GIM2>> True, but we’re not solving these other scenarios, only those where monitored path is explicitly routed. We can add explicit statement listing out of the scope scenarios.


See above.




The second paragraph in the Introduction section explains the scenario when an explicitly routed LSP being monitored while the return path is over IP network that is based the shortest path paradigm.

The fact that the return path goes over the same links as the forward path does not mean that the return path is misprogrammed but the forward path is correctly programmed.
GIM2>> The purpose of making BFD session use co-routed path is not to verify how it is instantiated in LFIB on a LSR. That is the task for defect localization, not defect detection OAM. Would you agree?

I still believe that the motivation and use case is not well defined or explained.

GIM2>> I’ll keep trying.

The sentence that follows says:

   When a BFD session monitors an explicit routed
   path there is a need to be able to direct egress BFD peer to use
   specific path for the reverse direction of the BFD session.

The question is — why is there that need?
GIM>> Please see my comment above.


I still believe this is a bit of a non sequitur. Why does BFD monitoring an explicit routed path imply a need to direct the egress on a path for the reverse direction? That’s not generally a “need” in all situations.
GIM2>> Please see modified Abstract above. It uses “may be a need”

I think the passive voice hides precision needed.


The document then goes on to say:

2.  Problem Statement

   BFD is best suited to monitor bi-directional co-routed paths.

But: First, why is this the case? the BFD specifications do not say so.
GIM>> If the paths used by forward and return paths are not co-routed that may create ambiguous situation when interpreting failure detection on the node that sends BFD control packets onto the monitored path, e.g. LSP.


First, the same ambiguity exists with bi-directional co-routed paths — because links and nodes are not the only resources that need to be common. FIBs can be programmed well on one direction and wrongly on the reverse.
GIM2>> BFD, as other continuity check protocols, only performs defect detection. Defect localization and characterization usually performed with other tools. But having co-routed path for a test session reduces, not eliminates but reduces, ambiguity of defects of the reverse path.

Can you please point to a definition of a co-routed path for Segment Routing from the segment routing architectural documents?

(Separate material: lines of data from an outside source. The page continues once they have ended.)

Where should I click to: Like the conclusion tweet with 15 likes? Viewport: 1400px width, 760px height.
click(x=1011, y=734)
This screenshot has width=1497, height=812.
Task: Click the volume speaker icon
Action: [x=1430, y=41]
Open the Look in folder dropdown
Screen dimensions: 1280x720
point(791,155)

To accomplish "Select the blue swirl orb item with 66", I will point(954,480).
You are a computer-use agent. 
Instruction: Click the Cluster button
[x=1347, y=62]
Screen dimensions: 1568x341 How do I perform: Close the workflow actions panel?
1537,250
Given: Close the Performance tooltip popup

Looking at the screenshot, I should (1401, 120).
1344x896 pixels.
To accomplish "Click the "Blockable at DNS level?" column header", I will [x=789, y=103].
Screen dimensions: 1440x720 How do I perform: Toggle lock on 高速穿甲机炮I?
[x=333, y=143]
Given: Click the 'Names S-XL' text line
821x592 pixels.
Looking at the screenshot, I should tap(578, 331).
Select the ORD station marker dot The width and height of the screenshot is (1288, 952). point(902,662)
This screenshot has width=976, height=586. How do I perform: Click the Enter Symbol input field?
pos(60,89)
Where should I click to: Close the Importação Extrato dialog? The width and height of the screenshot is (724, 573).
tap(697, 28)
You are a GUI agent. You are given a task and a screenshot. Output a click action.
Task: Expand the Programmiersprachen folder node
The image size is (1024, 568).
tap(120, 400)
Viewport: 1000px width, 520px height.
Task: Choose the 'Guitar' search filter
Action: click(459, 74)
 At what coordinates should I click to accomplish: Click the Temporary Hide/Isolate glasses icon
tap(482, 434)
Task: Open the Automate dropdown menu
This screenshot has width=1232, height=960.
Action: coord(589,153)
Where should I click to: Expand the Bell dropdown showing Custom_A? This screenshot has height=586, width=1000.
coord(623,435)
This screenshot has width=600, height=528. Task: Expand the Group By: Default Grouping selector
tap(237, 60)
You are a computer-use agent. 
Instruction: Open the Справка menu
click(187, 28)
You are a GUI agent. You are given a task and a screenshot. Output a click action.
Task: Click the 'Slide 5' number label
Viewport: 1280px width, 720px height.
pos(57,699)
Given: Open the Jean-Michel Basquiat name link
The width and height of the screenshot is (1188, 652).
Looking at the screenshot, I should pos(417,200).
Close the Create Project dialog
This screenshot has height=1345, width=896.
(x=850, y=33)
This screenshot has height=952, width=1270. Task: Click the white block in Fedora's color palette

Or are you defining that here?


Second, again, why “best suited”? If the BFD specs say that BFD can monitor unidirectional paths (including MPLS LSPs and unidirectional links), seems BFD is not necessarily “best suited to…"
GIM2>> BFD certainly can and being used to monitor uni-directional paths. And usually we don’t think of how the reverse path may affect defect detection or, in case of PM OAM, measured performance metric. Having test session on bi-directional co-routed path makes the test result interpretation more certain.


See above.




And: Second, if there is a co-routed bidirectional path, then there is no need to specify the return path! The return path is basically “back on the other way on this co-routed bidirectional path”, so there is no need for what this document specifies.
GIM>> AFAIK, only MPLS-TP defined p2p bi-directional co-routed LSP. True, co-routed bi-directional tunnel may be constructed by using combination of RSVP’s RRO and ERO as well. But other than that, AFAIK, all objects monitored by multi-hop BFD are not guaranteed to be co-routed.

If the path *is* bi-directional co-routed (by whichever method), you would not need this — the was my point, not that some cases are co-routed and others are not.
GIM>> Yes, and the scope of this proposal is not on already bi-directional co-routed paths, e.g. MPLS-TP p2p bi-directional co-routed LSP. RSVP-TE LSP may be explicitly routed but are unidirectional. And so SR tunnel.



Next sentence:

   be co-routed, thus
   fulfilling the implicit BFD requirement

But BFD never has this requirement, implicit or explicit.
GIM>> If the goal of BFD to ensure reliable detection of failures, then co-routed multi-hop path is implied.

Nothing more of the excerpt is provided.